1.9.4. Keganasan Keganasan saluran cerna merupakan penyebab utama kematian pada
Crohn’s disease. Adenocarcinoma biasanya timbul pada daerah-daerah dimana terjadi
penyakit kronis. Sayangnya, sebagian besar kanker yang berhubungan dengan
Crohn’s disease tidak terdeteksi hingga tahap lanjut dan mempunyai prognosis yang
buruk. Selain keganasan saluran cerna, keganasan ekstraintestinal (misalnya,
squamous cell carcinoma pada pasien dengan penyakit kronis di daerah perianal,
vulva atau rectal) dan limfoma Hodgkin atau non-Hodgkin juga terbukti lebih sering
terjadi pada pasien-pasien dengan Crohn’s disease .

1.10. PROGNOSIS
Rata-rata timbulnya komplikasi pada pasien dengan Crohn’s disease yang sudah
menjalani terapi bedah adalah antara 15 – 30%. Komplikasi bedah yang paling sering
terjadi adalah infeksi luka operasi, pembentukkan abses-abses intraabdominal, dan
kebocoran anastomosis (1,3). Sebagian besar pasien yang telah menjalani reseksi usus
mengalami kekambuhan penyakit, yaitu 70% dalam waktu 1 tahun setelah operasi dan
85% dalam waktu 3 tahun setelah operasi. Kekambuhan klinis ditandai dengan
berulangnya gejala-gejala Crohn’s disease. Sekitar ⅓ pasien membutuhkan operasi
ulang dalam waktu 5 tahun setelah operasi yang pertama .

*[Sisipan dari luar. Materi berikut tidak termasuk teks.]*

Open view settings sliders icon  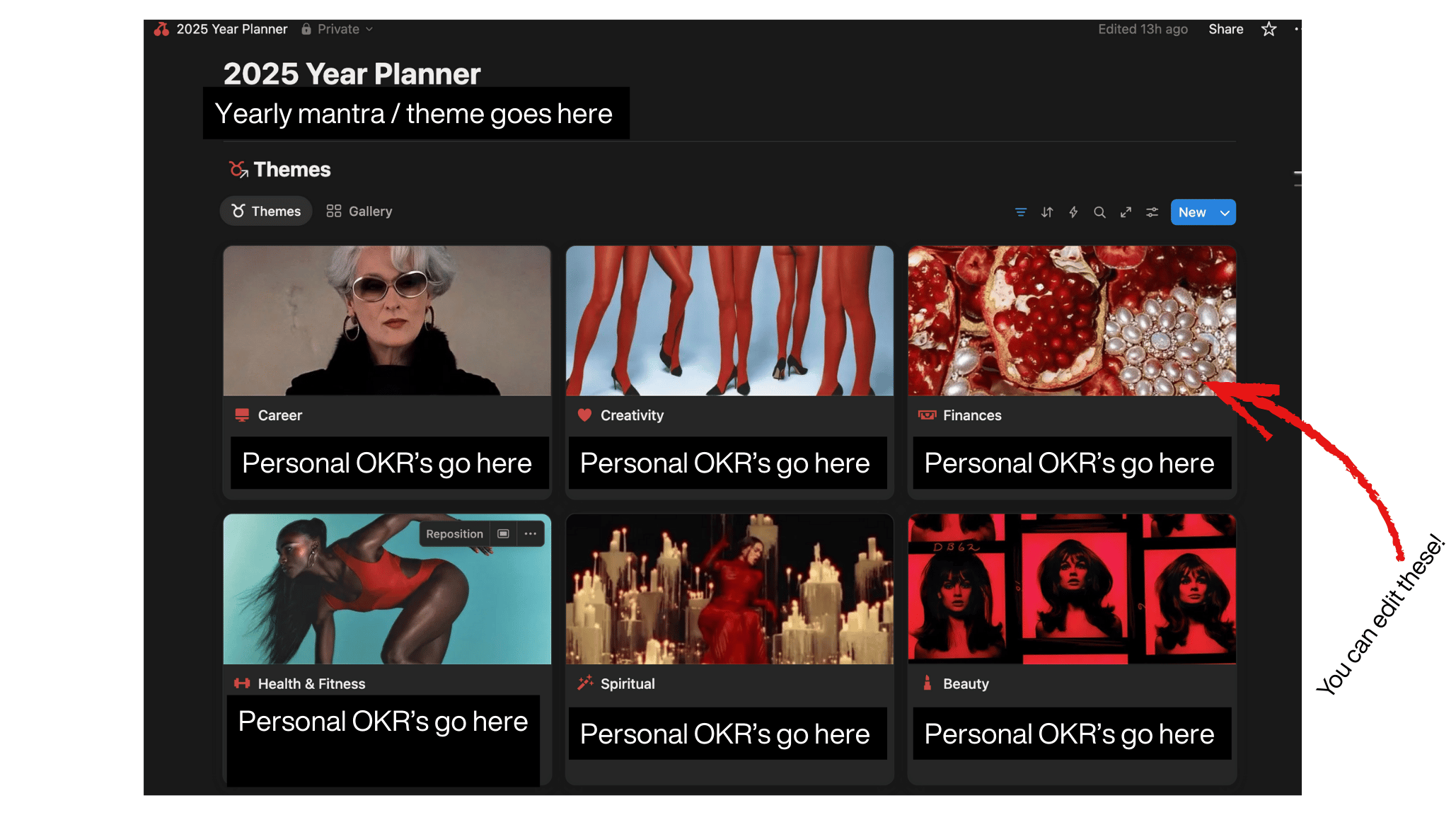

Penyakit Crohn Pada Anak-Anak.

Penyakit radang usus kronis yang langka pada populasi pediatrik , saat ini diakui
sebagai salah satu penyakit kronis yang paling penting yang mempengaruhi anak-anak
dan remaja . Sekitar 20-30 % dari semua pasien dengan penyakit Crohn timbul pada
usia kurang dari 20 tahun . Selain gejala GI umum ( diare , pendarahan anus , dan
sakit perut ) , anak-anak dengan penyakit Crohn sering gagal mengalami pertumbuhan
, gizi buruk , penundaan pubertas , dan demineralisasi tulang .
Tanda dan gejala

Tanda dan gejala klinis ditentukan oleh lokasi dan luasnya penyakit. Gejala saluran
pencernaan atas, yaitu mual, muntah, dan nyeri perut .

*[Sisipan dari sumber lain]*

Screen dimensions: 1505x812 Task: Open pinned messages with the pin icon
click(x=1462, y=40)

Anak-anak dengan penyakit Crohn pada usus kecil ditandai adanya malabsorpsi,
seperti:

Diare.
Sakit perut.
Perlambatan berat badan.
Anorexia.

Penyakit Crohn kolon dapat dibedakan secara klinis dari kolitis ulserativa (UC),
dengan manifestasi yang meliputi:

Diare berdarah mukopurulen


Nyeri perut kram
Urgensi untuk buang air besar

Pemeriksaan fisik

Takikardia dapat hadir pada pasien anemia, Demam intermiten kronis adalah tanda
keterlambatan pertumbuhan dan penurunan berat badan.

Tanda abdomen akut; nyeri perut difus, teraba massa diskrit dapat , biasanya di
kuadran kanan bawah, kelainan perianal , abses, fistula, fisura, sekitar 45% pasien
Manifestasi kulit yang paling umum adalah eritema nodosum dan pioderma
gangrenosum, pada kelainan hepar secara bersamaan didapatkan dengan anemis dan
ikterik , gejala lain yaitu episkleritis dan uveitis anterio, arthritis dan arthralgia,
biasanya melibatkan sendi-sendi besar (misalnya, pinggul, lutut, pergelangan kaki).

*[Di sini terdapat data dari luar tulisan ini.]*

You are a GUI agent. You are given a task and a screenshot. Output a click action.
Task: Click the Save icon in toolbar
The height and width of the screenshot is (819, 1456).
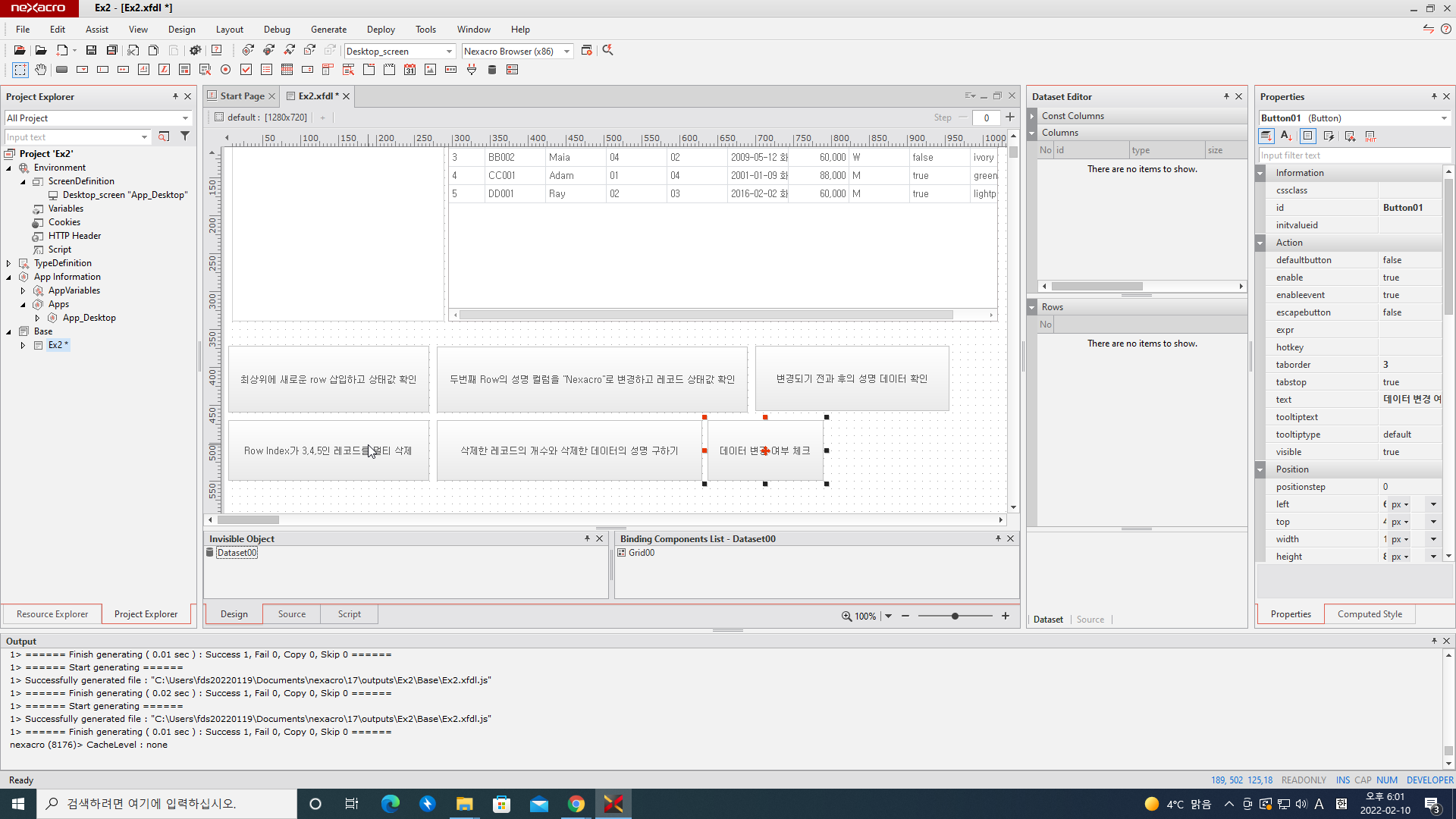91,50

Laboratorium untuk penyakit Crohn tidak spesifik, sebagai berikut:

1.CBC dapat menunjukkan anemia hipokromik, kekurangan zat besi karena


kehilangan darah GI, atau anemia normokromik penyakit kronis.
Hb = 6,1 hmt = 17,9, mcv = 84,4, MCHc =34,1, MCH = 28,9

2.CRP sering meningkat pada pasien dengan penyakit Crohn tetapi mungkin normal
CRP = 6.
3.Hipoalbuminemia umum, albumin = 3,31 g/dl
4.Hipokalsemia = 1,89. besi dan mikronutrien (misalnya, asam folat,.
vitamin B-12, besi serum, besi total kapasitas mengikat, kalsium, dan magnesium)
Studi tinja harus diperoleh untuk menyingkirkan infeksi bakteri atau parasit.